В мысли, что богословие есть спор, или диспут, о таинстве, согласия, заключается обличение богословия. Картина ожесточенного спора (реализма) о таинстве согласия (идеализма) могла бы быть картиною соединения реализма и идеализма.

25.

Если французы оставили культ св. Женевьевы, спасительницы Парижа от Атиллы, от кочевых орд Азии, то это потому, что есть народ, который они причисляют к туранцам, он-то и защищает их от чистокровных туранцев. Шенавар мог заменить св. Женевьеву гением человечества, благодаря лишь России, оттеснившей кочевые орды, от коих и спасла св. Женевьева Париж; точно так же, благодаря мужикам-пахарям всех стран, Шенавар мог считать богов всех стран мифами, а не действительностью, так как не знал, не испытывал их слепого могущества, защищаемый от них мужиками-пахарями, принимающими на себя весь гнет, все удары этого могущества; мужики же пахари всех стран, на себе несущие весь гнет слепых сил, и до сих пор не перестают признавать богов не мифами, а действительно существующими, за что и обзываются теми, которых защищают, суеверами и изуверами. Мифология — не басня, а истина, действительность, и никогда ее не убьет метафизика, так же как и сию последнюю никогда не убьет позитивизм, ибо сей последний есть лишь недостаточное знание той силы, которою хочет управлять так называемая мифология. Отрицательное отношение к мифологии означает лишь то, что нельзя отделять музея исторического (ибо как иначе назвать этот Пантеон) от музея естествознания, который продолжает наблюдать и над тифонами и над богами Олимпа, относительно которых религия учит не поклоняться им, а естествознание находит, что господство их не прерывается, история же свидетельствует, что и страх к ним не прекращается, что народы, боясь одних богов и обольщаясь другими, готовы всегда идти на бой за своих местных богов. Чтобы не оттолкнуть иноверцев, а привлечь их, нужно только не сливать с храмом этот музей, но и не отделять его от храма; полное слияние храма с музеем могло бы оттолкнуть от него и массу простого народа. Обращаясь к иноверцам, мы не будем скрывать своего единения с храмом, ибо не можем находиться во вражде с самими собою; но отказать, например, татарам от посещения музея значило бы, признавая всеобщность воинской повинности, не признавать всеобщности воспитания.

26.

==================================================

ЗАДАНИЕ: Пожалуйста, верните дословно отрывок выбранного текста между словами «В мысли, что» и «реализма и идеализма.» включительно. Данные к этому никакого отношения не имеют.

ПРЕДОСТАВЛЕННЫЕ ДАННЫЕ:

==================================================

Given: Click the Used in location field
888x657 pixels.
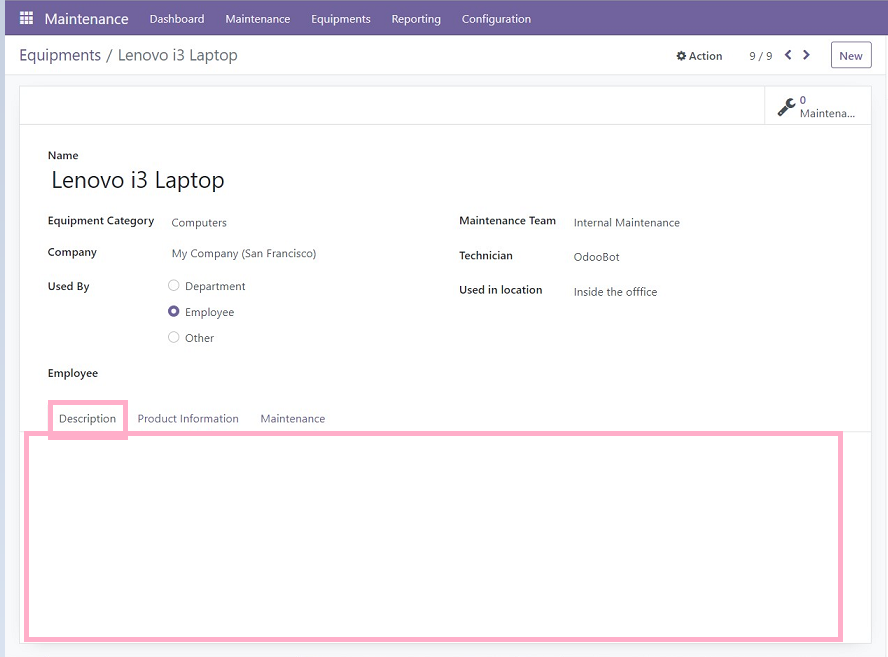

==================================================

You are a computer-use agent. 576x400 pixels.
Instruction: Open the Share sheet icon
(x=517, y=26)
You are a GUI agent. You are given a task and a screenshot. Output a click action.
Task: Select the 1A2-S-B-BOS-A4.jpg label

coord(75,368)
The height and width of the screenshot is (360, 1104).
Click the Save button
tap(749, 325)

==================================================

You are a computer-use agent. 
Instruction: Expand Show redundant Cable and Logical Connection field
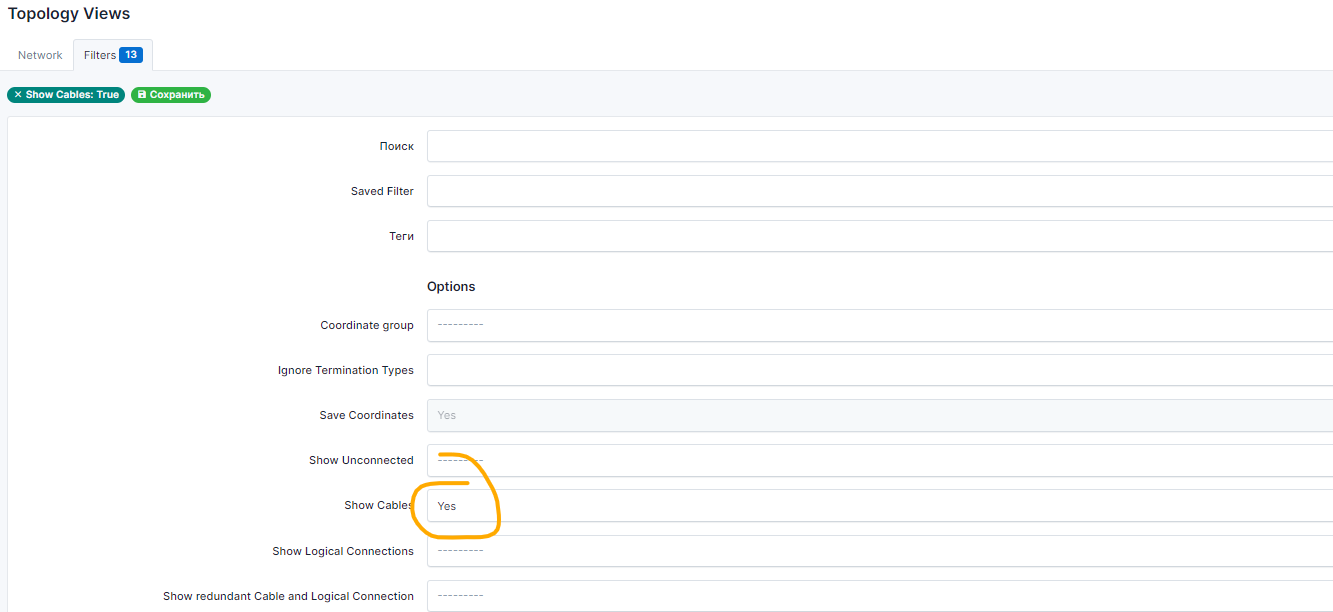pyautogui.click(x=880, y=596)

==================================================

ИТОГОВЫЙ ОТВЕТ:
В мысли, что богословие есть спор, или диспут, о таинстве, согласия, заключается обличение богословия. Картина ожесточенного спора (реализма) о таинстве согласия (идеализма) могла бы быть картиною соединения реализма и идеализма.